**Фрагмент текста:**

━━━━━━━━━━━━━━━━

Лабиринт
Наталья ЛАМОНТ, искусствовед
О Валерии Анатольевиче Костаринове написано много и хорошо. Известный художник, чьи работы находятся в собраниях России, Испании, Франции, Канады и других стран. Его выставки неизменно вызывают интерес, его искусство заставляет думать, его вернисажи всегда успешны.
Мы начали разговор в его мастерской в Войсковицах, расположенной рядом с Детской школой искусств, где он преподает уже много лет. Но говорили не о преподавании. Я знала, что Костаринов – признанный мастер абстрактной живописи, а меня занимали вопросы символьной коммуникации. То, что я увидела, заставило на некоторое время забыть о дискуссии на университетской кафедре и, казалось, стройных концепциях. Передо мной как на сцене, из-за занавеса появлялись портреты, пейзажи, беспредметные композиции, в которых раскрывался богатейший эмоциональный мир автора, он интриговал, завораживал, очаровывал фантастической игрой цвета, который формировал пространство и настроение. Логика не работала. Мне стало безразлично, насколько реалистична та или иная картина, цвет объяснял всё и вытягивал из моего прошлого воспоминания, ощущения, счастье, слезы…
Н. Ламонт: Актуальна ли сейчас абстрактная живопись?
В. Костаринов: Странный вопрос…
Н. Л.: Я имею в виду то, что популярное сейчас беспредметное искусство не всегда есть абстракция.
В. К.: Я думаю, она всегда актуальна будет. Сколько существует реалистическая живопись? Наверное, с каменного века. И она же актуальна. А абстрактному искусству всего сто лет.

━━━━━━━━━━━━━━━━

**Извлечённые данные:**
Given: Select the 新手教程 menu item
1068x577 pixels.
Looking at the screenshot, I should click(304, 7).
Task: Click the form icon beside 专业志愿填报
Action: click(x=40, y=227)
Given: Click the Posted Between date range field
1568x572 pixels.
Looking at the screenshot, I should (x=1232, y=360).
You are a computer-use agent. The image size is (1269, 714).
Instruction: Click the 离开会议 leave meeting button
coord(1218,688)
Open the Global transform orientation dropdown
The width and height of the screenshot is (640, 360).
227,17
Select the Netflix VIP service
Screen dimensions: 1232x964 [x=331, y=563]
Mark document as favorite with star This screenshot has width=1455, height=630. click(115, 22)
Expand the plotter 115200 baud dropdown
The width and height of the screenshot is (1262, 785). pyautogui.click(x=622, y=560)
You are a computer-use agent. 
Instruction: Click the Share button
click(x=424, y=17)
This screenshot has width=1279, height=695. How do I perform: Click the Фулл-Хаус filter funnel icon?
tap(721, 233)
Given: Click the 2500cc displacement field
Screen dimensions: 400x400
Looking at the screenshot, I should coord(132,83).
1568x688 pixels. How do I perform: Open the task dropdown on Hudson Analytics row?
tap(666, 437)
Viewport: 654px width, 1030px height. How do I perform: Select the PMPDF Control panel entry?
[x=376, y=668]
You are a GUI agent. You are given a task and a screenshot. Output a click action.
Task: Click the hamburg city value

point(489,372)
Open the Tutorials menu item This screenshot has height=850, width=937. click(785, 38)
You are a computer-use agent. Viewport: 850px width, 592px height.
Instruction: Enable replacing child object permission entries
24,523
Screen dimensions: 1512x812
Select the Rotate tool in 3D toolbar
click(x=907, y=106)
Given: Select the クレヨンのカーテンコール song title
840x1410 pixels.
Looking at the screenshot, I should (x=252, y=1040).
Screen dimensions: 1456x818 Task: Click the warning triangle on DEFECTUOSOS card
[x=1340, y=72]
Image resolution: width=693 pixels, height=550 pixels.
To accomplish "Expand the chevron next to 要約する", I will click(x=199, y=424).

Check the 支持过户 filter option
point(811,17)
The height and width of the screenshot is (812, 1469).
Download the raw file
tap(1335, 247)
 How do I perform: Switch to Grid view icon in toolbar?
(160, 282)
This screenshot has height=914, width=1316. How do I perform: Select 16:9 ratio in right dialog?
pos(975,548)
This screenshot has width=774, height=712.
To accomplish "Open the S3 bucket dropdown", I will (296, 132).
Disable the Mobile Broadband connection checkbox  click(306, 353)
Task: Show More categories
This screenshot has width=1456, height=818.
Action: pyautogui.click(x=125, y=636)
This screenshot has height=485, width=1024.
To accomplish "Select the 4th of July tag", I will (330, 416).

━━━━━━━━━━━━━━━━

**Задания к упражнению:**
**1.** Переведите на английский язык предложение из текста о художнике Валерии Костаринове: «Его выставки неизменно вызывают интерес, его искусство заставляет думать, его вернисажи всегда успешны».
**2.** Выпишите из текста о художнике Валерии Костаринове фрагмент от слов «В. К.: Я думаю, она» до слов «всего сто лет.».

**Ответы ниже:**
**1.** His exhibitions invariably attract interest, his art makes one think, and his openings are always successful.

**2.**
В. К.: Я думаю, она всегда актуальна будет. Сколько существует реалистическая живопись? Наверное, с каменного века. И она же актуальна. А абстрактному искусству всего сто лет.